### [Aim of the task]
Could you write out, word for word, only the lines from the one containing "Where should I click to: Click" through the last line of the data below?
■ ■ ■
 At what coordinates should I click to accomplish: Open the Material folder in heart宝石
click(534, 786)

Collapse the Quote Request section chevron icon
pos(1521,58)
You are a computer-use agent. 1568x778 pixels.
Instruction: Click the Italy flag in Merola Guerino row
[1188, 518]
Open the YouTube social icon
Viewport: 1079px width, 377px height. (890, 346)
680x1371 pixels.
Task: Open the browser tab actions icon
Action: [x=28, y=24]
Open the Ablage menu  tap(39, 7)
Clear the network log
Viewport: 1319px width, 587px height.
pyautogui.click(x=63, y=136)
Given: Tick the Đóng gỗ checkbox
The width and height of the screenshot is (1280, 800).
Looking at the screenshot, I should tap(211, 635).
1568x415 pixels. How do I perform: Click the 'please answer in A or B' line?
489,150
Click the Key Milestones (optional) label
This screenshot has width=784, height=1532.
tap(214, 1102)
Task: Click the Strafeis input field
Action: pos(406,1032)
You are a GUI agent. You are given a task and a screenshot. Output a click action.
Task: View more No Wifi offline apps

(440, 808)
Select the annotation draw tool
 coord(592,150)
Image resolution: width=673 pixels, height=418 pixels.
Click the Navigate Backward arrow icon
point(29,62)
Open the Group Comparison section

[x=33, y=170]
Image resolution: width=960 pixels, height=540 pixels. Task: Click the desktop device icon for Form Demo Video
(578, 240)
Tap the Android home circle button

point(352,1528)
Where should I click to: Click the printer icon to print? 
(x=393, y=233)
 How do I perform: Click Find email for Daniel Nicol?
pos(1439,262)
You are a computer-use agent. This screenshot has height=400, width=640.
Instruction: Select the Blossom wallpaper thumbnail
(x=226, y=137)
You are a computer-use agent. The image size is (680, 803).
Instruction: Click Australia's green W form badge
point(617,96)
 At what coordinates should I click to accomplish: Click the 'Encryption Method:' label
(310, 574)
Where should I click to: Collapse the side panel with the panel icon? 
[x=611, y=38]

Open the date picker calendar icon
■ ■ ■
### [Solution for this exercise]
Where should I click to: Click the printer icon to print? 
(x=393, y=233)
 How do I perform: Click Find email for Daniel Nicol?
pos(1439,262)
You are a computer-use agent. This screenshot has height=400, width=640.
Instruction: Select the Blossom wallpaper thumbnail
(x=226, y=137)
You are a computer-use agent. The image size is (680, 803).
Instruction: Click Australia's green W form badge
point(617,96)
 At what coordinates should I click to accomplish: Click the 'Encryption Method:' label
(310, 574)
Where should I click to: Collapse the side panel with the panel icon? 
[x=611, y=38]

Open the date picker calendar icon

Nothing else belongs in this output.